Write out each line of the data below word for word, leaving every character unchanged.

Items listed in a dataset
§

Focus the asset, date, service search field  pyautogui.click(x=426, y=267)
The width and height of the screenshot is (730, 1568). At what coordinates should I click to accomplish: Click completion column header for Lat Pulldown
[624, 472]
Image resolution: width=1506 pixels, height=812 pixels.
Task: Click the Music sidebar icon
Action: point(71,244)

§

Output of the exercise:
Focus the asset, date, service search field  pyautogui.click(x=426, y=267)
The width and height of the screenshot is (730, 1568). At what coordinates should I click to accomplish: Click completion column header for Lat Pulldown
[624, 472]
Image resolution: width=1506 pixels, height=812 pixels.
Task: Click the Music sidebar icon
Action: point(71,244)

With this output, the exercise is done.